An additional, often neglected factor is the connections between the pumps and the piping. In earlier times, connection elements such as sanitary dairy fittings were used to enable fast disassembly. Designed to enable simple screwing and unscrewing, they had gaps in the seal areas that could not be CIP-cleaned. These gaps were then manually disinfected before the equipment was placed back into operation. From today’s hygienic standpoints, however, these threaded connections no longer meet relevant requirements. There are now hygienic threaded connections in accordance with DIN 11853 that have no gaps in which bacteria can lodge. In addition, it is possible to seal these connections only if they have been properly joined together.

To prevent influencing – or even damaging – the media to be transported, the impeller must be designed such that it ensures uniform acceleration of the transported liquids from the intake to the outlet fittings. Computer simulation and the method of finite elements are employed here to optimise the profile of the impeller and to assure maximum protection of the product.

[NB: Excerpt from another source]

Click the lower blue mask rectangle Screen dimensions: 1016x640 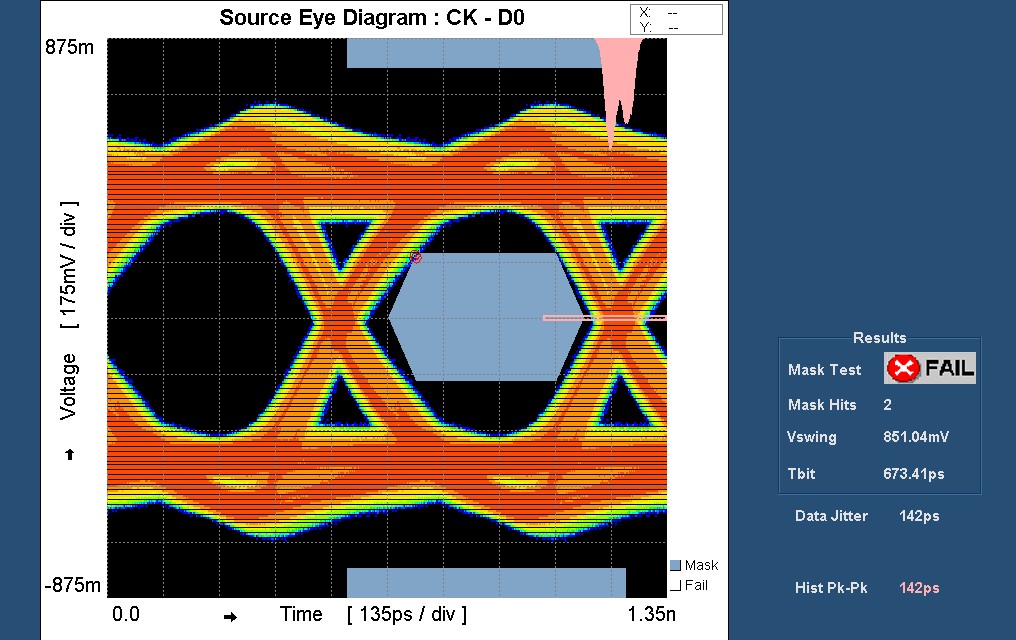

In addition to hygienic design, present requirements involving sustainability and environmentally friendly plant equipment must of course likewise be fulfilled. For this reason, production itself is based on environmentally compatible engineering and processes. Manufacturers, moreover, shorten long delivery paths for out-of-house components and employ labor-friendly procedures, tools, and process aids. The pumps themselves must be optimally designed from the standpoint of energy efficiency – which is achieved not only by the use of energy-optimised motors, but also by optimally designed pump casings. For pump operation with frequency inverters, efficiency can be again optimised for the operating points being reached.

What are the benefits?

In addition to production reliability by design and manufacturing in accordance with EHEDG guidelines, the systematic observance of these standards offers further benefits:

• Cost reduction owing to less energy consumption
• Additional savings resulting from less secondary energy required: e.g., reduced power for air conditioned production processes and areas
• Water consumption reduction
• Reduced amounts of cleaning chemicals because of shortened cleaning cycles

About the author

Ulli Zimmer began his professional career in 1982 as a development technician at Adam Opel in Rüsselsheim (Germany), where he was employed until 1989. He then moved to another sector, to a sensor manufacturer (flow and filling-level monitoring). Ulli Zimmer’s career then led him into company management of GEMS Sensors. From there he entered the pump industry in 1999. From 1999 to 2005 Ulli was Regional Sales Director for diaphragm pumps at Rupp IDEX. From this position he moved within the same corporate group to his position as Regional Sales Manager for Central Europe, for the complete product range of IDEX pumps. At the same time he was responsible as Product Manager in the EMEA region for air-powered IDEX membrane pumps. Ulli Zimmer’s move to GEA Tuchenhagen took place in 2010, where he has since been Head of Sales, Business Line, Hygienic Pump Technologies.